◆ WHAT THE EXERCISE ASKS: Give again, exactly, every line of the entries below from the one that has "Image resolution: width=921" to the last.

START DATA SHOWN

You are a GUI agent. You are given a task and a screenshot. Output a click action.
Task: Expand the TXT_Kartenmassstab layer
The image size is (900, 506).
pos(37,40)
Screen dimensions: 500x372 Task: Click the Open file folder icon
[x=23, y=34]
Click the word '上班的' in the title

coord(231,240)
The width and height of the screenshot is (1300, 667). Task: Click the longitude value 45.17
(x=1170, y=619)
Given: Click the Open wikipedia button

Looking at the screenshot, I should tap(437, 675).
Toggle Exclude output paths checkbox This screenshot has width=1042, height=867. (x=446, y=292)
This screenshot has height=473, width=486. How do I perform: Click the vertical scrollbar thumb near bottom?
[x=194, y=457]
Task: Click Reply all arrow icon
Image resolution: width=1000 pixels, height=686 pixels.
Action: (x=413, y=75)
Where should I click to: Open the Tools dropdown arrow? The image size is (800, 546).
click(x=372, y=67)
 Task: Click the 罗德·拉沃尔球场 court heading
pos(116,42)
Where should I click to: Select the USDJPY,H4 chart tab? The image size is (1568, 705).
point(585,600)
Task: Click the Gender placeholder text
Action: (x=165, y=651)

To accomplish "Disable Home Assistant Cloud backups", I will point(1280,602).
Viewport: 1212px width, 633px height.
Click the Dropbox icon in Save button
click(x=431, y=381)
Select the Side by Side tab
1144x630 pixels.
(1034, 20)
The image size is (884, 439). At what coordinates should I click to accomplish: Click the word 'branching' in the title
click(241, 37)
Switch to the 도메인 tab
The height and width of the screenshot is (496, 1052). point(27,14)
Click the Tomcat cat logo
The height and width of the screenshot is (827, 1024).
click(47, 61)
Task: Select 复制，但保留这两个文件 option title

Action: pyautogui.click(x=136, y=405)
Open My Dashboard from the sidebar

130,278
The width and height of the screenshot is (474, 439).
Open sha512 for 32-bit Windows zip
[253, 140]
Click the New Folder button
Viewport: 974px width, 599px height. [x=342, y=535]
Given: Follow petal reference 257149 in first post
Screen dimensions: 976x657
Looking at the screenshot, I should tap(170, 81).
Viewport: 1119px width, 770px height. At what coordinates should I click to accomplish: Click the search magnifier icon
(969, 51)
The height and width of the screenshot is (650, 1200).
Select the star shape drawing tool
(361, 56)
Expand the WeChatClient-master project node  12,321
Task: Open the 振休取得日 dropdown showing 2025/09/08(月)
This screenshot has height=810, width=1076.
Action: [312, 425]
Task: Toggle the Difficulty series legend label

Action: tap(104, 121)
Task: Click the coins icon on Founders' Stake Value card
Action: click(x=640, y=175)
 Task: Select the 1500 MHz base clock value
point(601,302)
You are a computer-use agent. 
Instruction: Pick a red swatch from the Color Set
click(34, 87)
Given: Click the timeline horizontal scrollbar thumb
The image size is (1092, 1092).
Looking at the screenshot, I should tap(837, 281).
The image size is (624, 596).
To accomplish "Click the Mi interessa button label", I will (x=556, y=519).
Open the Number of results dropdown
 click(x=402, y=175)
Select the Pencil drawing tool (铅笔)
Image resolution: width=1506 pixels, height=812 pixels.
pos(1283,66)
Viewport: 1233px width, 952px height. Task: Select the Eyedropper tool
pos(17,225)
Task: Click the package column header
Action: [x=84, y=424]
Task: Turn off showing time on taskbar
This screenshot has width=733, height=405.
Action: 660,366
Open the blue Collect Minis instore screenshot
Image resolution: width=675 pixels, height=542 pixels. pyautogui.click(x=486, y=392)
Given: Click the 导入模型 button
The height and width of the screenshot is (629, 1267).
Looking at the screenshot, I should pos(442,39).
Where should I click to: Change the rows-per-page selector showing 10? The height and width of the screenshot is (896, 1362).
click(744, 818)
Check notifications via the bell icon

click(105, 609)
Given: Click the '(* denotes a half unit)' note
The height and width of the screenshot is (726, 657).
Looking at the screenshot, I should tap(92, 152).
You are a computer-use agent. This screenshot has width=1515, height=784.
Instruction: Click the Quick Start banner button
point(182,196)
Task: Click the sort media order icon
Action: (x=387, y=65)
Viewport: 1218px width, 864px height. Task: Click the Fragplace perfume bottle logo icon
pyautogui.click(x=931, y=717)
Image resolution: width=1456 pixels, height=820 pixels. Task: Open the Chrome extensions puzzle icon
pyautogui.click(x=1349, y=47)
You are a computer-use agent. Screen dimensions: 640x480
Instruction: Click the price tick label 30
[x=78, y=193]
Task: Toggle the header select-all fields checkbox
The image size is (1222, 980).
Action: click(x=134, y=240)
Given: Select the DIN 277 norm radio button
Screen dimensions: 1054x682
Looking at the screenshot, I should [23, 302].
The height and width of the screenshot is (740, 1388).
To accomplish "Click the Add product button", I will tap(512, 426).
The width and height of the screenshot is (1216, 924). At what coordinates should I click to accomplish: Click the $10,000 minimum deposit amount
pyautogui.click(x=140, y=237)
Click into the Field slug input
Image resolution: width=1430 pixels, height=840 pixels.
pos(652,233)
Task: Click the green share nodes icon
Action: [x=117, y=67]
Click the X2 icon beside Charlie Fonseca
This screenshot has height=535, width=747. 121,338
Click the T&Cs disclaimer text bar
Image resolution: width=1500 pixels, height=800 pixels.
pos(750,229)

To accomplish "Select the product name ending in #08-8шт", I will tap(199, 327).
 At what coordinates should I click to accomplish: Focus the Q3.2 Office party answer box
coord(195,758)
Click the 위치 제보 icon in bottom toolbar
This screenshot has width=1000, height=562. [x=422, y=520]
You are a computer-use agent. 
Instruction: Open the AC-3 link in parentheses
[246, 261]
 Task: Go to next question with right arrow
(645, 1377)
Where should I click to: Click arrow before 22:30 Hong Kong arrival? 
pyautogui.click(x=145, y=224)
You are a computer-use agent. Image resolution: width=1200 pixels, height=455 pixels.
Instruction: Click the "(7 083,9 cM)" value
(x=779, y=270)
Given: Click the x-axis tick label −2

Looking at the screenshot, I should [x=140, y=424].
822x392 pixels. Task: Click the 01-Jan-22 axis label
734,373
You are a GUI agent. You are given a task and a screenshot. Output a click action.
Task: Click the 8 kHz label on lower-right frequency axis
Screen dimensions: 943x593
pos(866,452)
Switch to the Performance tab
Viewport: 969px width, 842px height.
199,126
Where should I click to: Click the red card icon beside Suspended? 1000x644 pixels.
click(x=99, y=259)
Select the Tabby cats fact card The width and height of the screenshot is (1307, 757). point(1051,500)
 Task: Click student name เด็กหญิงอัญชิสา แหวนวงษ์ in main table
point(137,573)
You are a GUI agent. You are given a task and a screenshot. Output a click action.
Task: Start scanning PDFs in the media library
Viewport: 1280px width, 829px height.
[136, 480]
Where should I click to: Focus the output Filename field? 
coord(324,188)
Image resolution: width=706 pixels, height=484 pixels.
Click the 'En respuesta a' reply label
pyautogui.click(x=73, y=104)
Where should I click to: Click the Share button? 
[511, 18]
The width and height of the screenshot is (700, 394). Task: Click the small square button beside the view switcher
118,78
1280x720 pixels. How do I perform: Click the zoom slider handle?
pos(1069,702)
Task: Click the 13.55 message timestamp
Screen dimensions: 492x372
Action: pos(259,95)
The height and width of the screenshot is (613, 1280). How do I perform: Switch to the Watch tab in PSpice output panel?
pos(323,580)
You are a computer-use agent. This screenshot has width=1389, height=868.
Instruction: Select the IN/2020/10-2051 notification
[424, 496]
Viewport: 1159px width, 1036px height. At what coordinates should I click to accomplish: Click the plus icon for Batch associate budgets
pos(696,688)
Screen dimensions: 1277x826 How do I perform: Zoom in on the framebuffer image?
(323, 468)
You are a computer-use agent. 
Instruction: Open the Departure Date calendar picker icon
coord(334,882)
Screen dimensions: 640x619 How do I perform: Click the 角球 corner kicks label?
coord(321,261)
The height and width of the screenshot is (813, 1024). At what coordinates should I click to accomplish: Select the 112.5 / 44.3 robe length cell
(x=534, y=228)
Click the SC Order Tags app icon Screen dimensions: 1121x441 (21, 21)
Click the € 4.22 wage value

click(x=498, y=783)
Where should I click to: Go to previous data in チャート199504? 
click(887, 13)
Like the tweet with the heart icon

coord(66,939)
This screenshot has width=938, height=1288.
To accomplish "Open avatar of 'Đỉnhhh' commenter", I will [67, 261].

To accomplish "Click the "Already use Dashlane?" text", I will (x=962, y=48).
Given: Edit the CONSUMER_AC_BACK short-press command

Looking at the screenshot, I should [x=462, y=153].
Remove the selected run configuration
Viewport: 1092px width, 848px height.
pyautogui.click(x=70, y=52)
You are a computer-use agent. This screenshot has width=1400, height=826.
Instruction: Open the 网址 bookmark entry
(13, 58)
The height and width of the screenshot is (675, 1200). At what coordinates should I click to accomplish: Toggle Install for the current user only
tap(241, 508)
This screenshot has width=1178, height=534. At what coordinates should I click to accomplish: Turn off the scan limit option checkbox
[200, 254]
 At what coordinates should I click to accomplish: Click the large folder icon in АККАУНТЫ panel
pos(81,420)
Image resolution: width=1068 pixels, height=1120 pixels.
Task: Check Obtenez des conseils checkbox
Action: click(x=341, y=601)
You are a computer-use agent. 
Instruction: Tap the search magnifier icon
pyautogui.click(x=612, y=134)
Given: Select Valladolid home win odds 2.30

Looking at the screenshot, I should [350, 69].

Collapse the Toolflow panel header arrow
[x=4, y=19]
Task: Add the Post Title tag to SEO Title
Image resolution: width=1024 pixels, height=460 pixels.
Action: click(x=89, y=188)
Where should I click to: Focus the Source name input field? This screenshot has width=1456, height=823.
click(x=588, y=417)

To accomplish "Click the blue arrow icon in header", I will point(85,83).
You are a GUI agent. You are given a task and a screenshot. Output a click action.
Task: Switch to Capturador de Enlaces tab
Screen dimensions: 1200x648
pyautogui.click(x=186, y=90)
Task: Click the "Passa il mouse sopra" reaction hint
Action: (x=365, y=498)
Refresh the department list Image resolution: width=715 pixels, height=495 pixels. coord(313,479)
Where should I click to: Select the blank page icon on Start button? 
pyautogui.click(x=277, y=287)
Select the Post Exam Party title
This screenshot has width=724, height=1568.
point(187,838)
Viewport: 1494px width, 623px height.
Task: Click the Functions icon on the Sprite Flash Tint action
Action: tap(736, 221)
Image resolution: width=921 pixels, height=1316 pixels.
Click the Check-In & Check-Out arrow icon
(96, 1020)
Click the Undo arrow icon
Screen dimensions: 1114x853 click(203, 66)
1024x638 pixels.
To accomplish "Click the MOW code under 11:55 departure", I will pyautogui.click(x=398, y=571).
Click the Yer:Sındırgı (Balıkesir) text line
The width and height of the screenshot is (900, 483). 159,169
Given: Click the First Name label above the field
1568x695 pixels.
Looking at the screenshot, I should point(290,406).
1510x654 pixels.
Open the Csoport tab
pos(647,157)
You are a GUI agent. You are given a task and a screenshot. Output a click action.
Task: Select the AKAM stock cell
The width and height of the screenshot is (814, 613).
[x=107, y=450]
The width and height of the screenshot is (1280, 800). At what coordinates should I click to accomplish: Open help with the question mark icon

END DATA SHOWN

◆ REPLY TO THE EXERCISE:
Image resolution: width=921 pixels, height=1316 pixels.
Click the Check-In & Check-Out arrow icon
(96, 1020)
Click the Undo arrow icon
Screen dimensions: 1114x853 click(203, 66)
1024x638 pixels.
To accomplish "Click the MOW code under 11:55 departure", I will pyautogui.click(x=398, y=571).
Click the Yer:Sındırgı (Balıkesir) text line
The width and height of the screenshot is (900, 483). 159,169
Given: Click the First Name label above the field
1568x695 pixels.
Looking at the screenshot, I should point(290,406).
1510x654 pixels.
Open the Csoport tab
pos(647,157)
You are a GUI agent. You are given a task and a screenshot. Output a click action.
Task: Select the AKAM stock cell
The width and height of the screenshot is (814, 613).
[x=107, y=450]
The width and height of the screenshot is (1280, 800). At what coordinates should I click to accomplish: Open help with the question mark icon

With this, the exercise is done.